_Goals_.
a: Answer these questions about the forum post on the XL-H1's audio limitations:
(i) What mixer does the poster run the microphones into?
(ii) With which other camcorder had the poster previously gotten very good results using this method?
(iii) Which company did the poster contact first about the problem?
b: From the forum post on the XL-H1's audio limitations, quote the passage that starts with the words "Join Date: Dec" and ends with "S/N ratio, etc.".

_Excerpt_.
Audio Limitations of the XL-H1 at DVinfo.net

Go Back   DV Info Net > Canon EOS / MXF / AVCHD / HDV / DV Camera Systems > Canon HDV and DV Camera Systems > Canon XL H Series HDV Camcorders

Canon XL H Series HDV Camcorders
Canon XL H1S (with SDI), Canon XL H1A (without SDI). Also XL H1.


Reply
 
Thread Tools Search this Thread
Old January 19th, 2007, 06:19 PM   #1
Regular Crew
 
Join Date: Dec 2006
Location: New Hampshire
Posts: 40
Audio Limitations of the XL-H1

Hi All,
Thought you might be interested it this, probably won't effect most of you, but worth knowing if you run into it.

One of the reasons I bought an XL-H1 was for time codes output to run a dual system. I have a Tascam HD-P2, a great digital recorder that uses Flashcards.. it does 24bits up to 192K..and yeah..it does make a difference if you have musical content. Anyway, I run caridoid mics (shotguns, whatever) to a mixer Shure FP24, out of the FP24 (XLR line level) to a balanced splitter, one output of the splitter goes to the HD-P2, the other goes to the XL-H1. Both the FP24 and he HD-P2 are very high quality, and are capable of great sound with a very good S/N ratio, etc.

One of the things to be gained from such a setup is that most prosumer cameras have really poor audio input amps, and generally less that great sound is the result. One way to get mitigate this is to keep in the camcorder inputs gain down low, and use the high quality amp (FP24) to boost the signal. Or in my case, record externally and use the XL-H1 soundtrack to help sync the final product visually.

As I haven't had this camera very long, I am still very much in the experiments stage, but I had done several recordings with another camcorder with very good results this way (sony HVR-A1U)..

When I monitored the inputs (carfully making sure that nothing was in clipping).. the input of the XL-H1 behaved very strangly (I used manual gain of course).. I tried a varity of settings line/mic Attenuation On/Off, and the same problem was seen everywhere.. first, the input seemed to limit in most cases, what was going in.. but even when I decreased the input levels, I would get a bad (echo like) sound on the recording.. with very little control over the levels, they just didn't behave like they should. The HD-P2 however, sounded fine.

I contacted Shure first, they informed my that they have seen this before with other prosumer cameras..as they put it something like "with inferiour input designs, not really balanced, impedance matched" and then I contacted canon.. and asked them the same question..

_Given entries_.
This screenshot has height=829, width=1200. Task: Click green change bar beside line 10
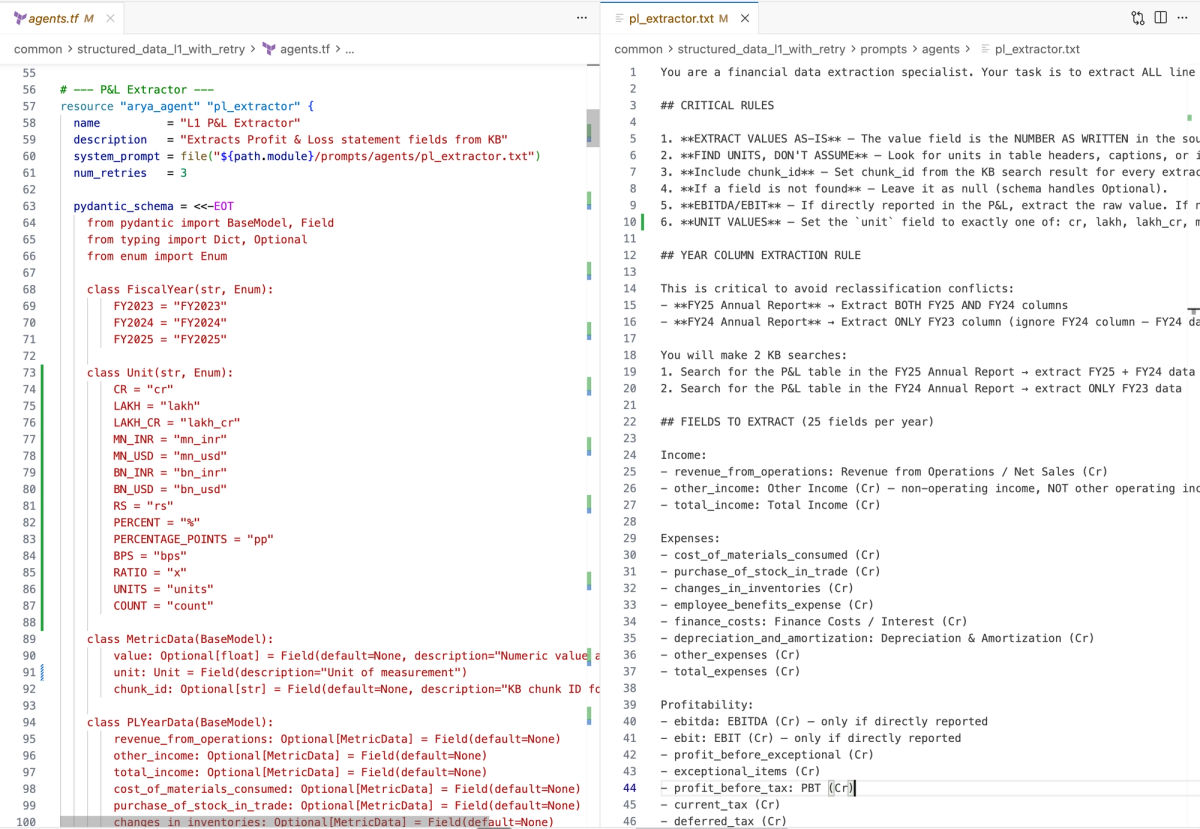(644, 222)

--

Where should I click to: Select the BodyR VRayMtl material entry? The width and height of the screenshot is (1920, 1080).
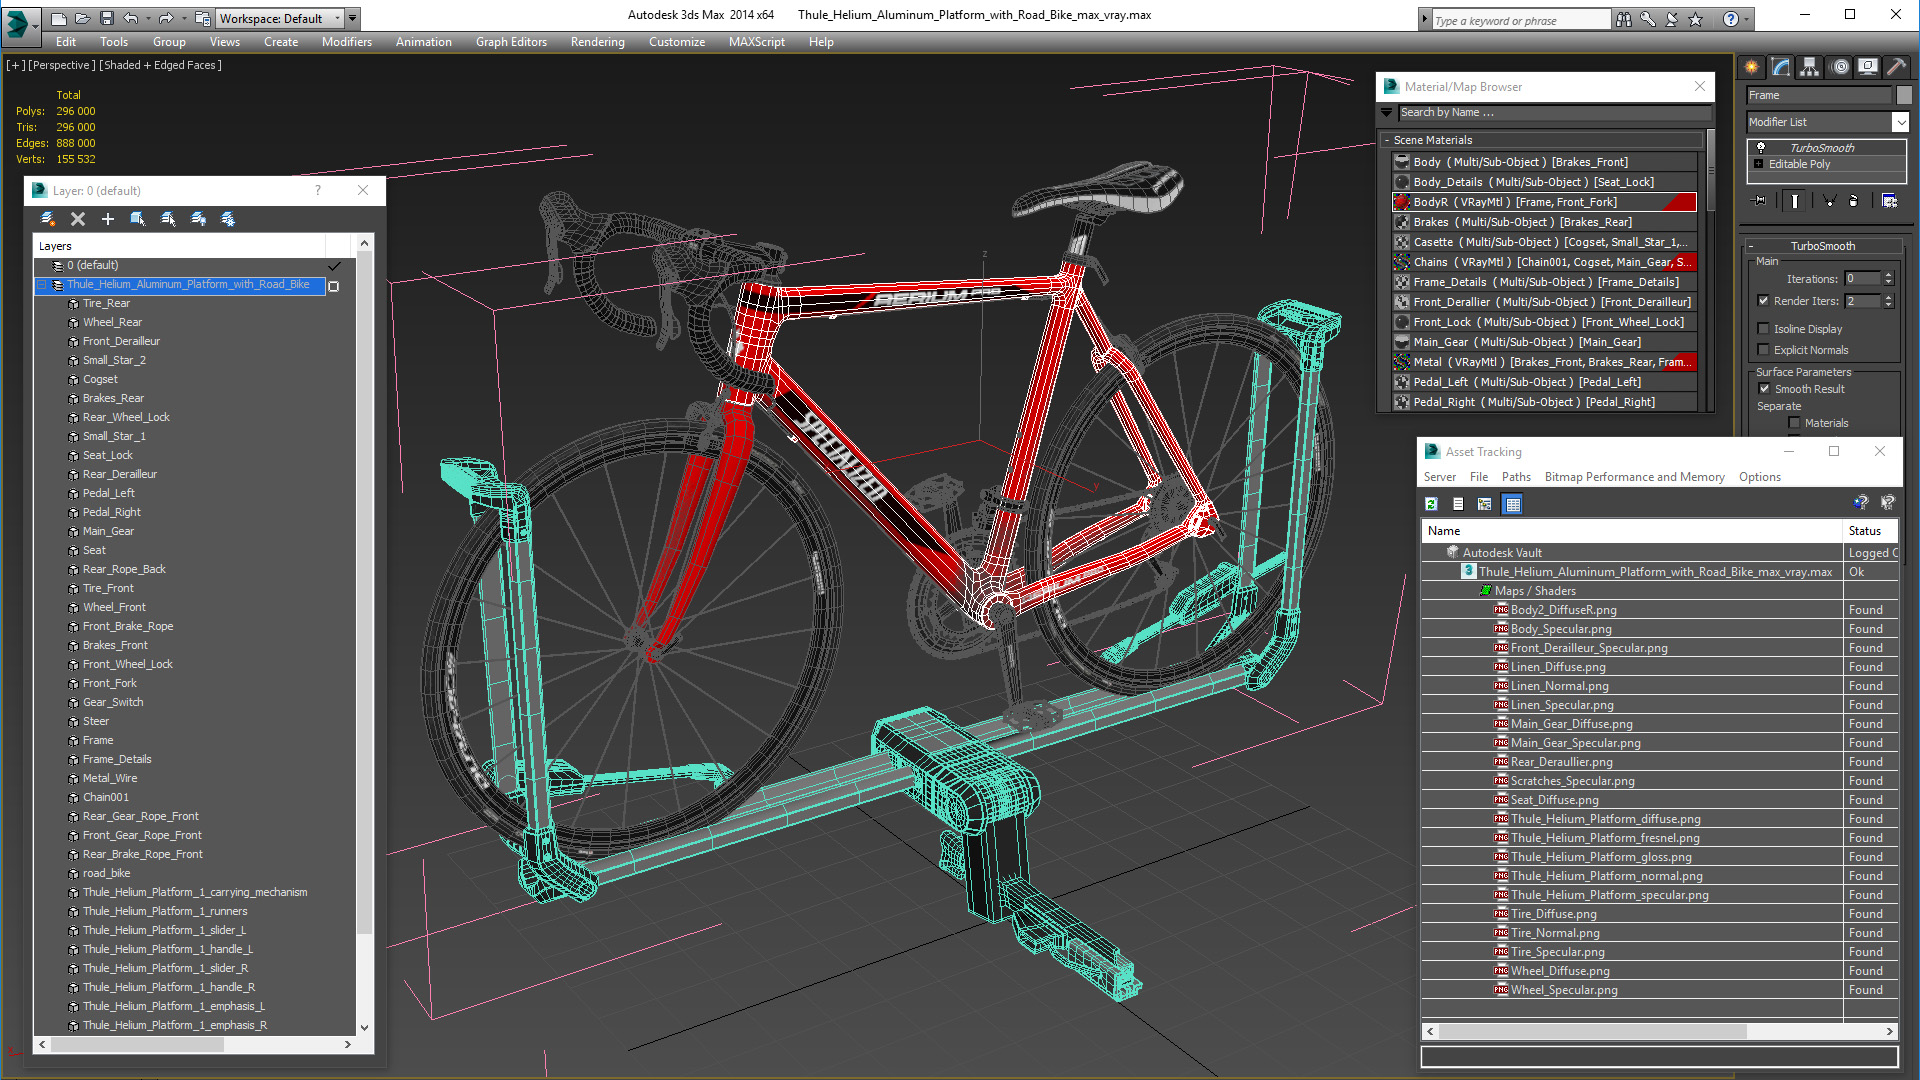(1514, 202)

_Exercise responses_.
a:
(i) A Shure FP24.
(ii) The Sony HVR-A1U.
(iii) Shure.

b:
Join Date: Dec 2006
Location: New Hampshire
Posts: 40
Audio Limitations of the XL-H1

Hi All,
Thought you might be interested it this, probably won't effect most of you, but worth knowing if you run into it.

One of the reasons I bought an XL-H1 was for time codes output to run a dual system. I have a Tascam HD-P2, a great digital recorder that uses Flashcards.. it does 24bits up to 192K..and yeah..it does make a difference if you have musical content. Anyway, I run caridoid mics (shotguns, whatever) to a mixer Shure FP24, out of the FP24 (XLR line level) to a balanced splitter, one output of the splitter goes to the HD-P2, the other goes to the XL-H1. Both the FP24 and he HD-P2 are very high quality, and are capable of great sound with a very good S/N ratio, etc.